BARBARIE SALVADORA
CORRERÍA el año 2000, y la Agencia Española de Cooperación Internacional era una de las estrellas de la solidaridad internacional en Nicaragua. Allí había cientos de cooperantes españoles, no pocos con flamantes camionetas Toyota, gente vinculada a proyectos bien dotados, que en algunos casos se limitaban a dar de vivir bien a los propios empleados de la Agencia allí desplazados: conocí a jóvenes y “técnicos” que ganaban buena plata por desarrollar una obra en San Juan del Sur, adonde los cooperantes adscritos nunca habían ido en dos años, ni llegarían a ir, viviendo su compromiso en la divertida Managua. Otros eran objetores de conciencia, una fórmula alternativa al servicio militar todavía obligatorio. Cuartel ni diana: unas buenas vacaciones pagadas con pocas pesetas, que eran muchos córdobas. Por esos desahogos con causa –que huelga decir que no eran mayoritarios en proporción–, el entonces presidente Aznar encontró la excusa
perfecta para cepillarse a la Agencia, controlada por gente de izquierdas; o al menos dejarla lista y sin fondos.

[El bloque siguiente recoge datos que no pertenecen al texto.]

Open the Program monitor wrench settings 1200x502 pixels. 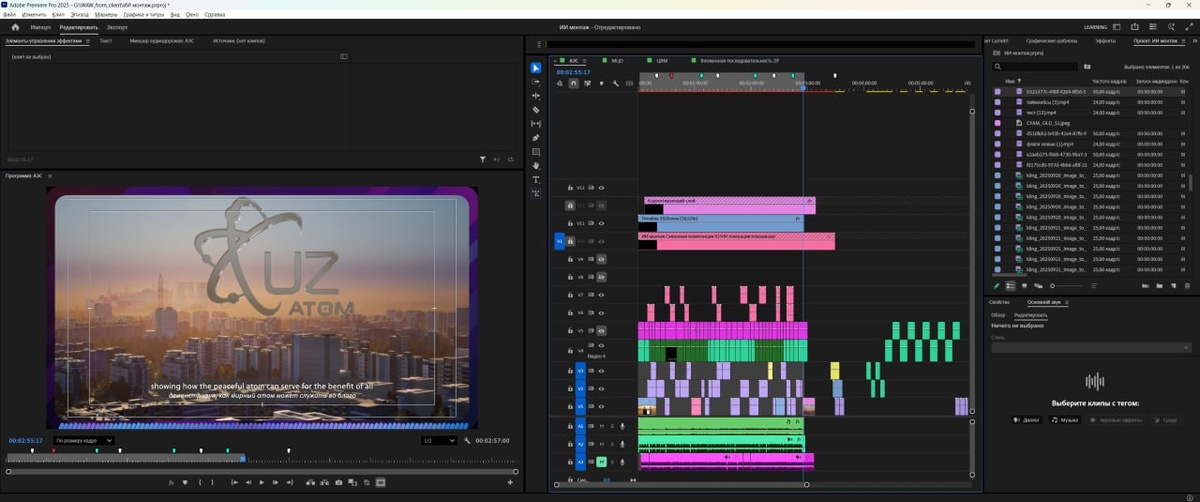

Entonces la ayuda humanitaria era cosa de progresistas, una alternativa laica a la Iglesia católica y la caridad (de nuevo: no hablamos de la Cruz Roja u otras entidades acreditadas y necesarias). Poco a poco, se fue poniendo de moda entre las clases acomodadas mandar a sus hijos a sumarse a proyectos de ayuda en países del llamado tercer mundo. Se consideraba esto una buena forma de experimentar la cara desgraciada del planeta, e incluso llegó a considerarse un plus curricular a la hora de buscar trabajo en una consultora multinacional. Ese esquema biyectivo de sentirse solidario y hacer el bien a quien lo necesita todo llegó a degenerar en no pocos casos, y hoy se llaman, por ilustrar el asunto, Barbie saviors a las chicas, y por ende chicos, que restan más que suman, y en muchos casos dedican su estadía a lucirse en Instagram y quizá dejar roto y atribulado el corazoncito de un africano de cuatro años que vive entre moscas, y que así seguirá tras el corto periodo de buen rollo del niño de papá. Nativos que rehacen de noche los trabajos malamente acabados de chicos occidentales. No invento: fuentes poco sospechosas denuncian esta entropía, que es la tendencia natural de los sistemas a degenerar.
Los extremos se tocan, ya vemos,es cuestión de un par de décadas. Y ambos pueden estropear con buenas intenciones las buenas causas. Mientras, la verdadera cooperación siguen haciéndola las ONG con buena trazabilidad y trayectoria y la Iglesia.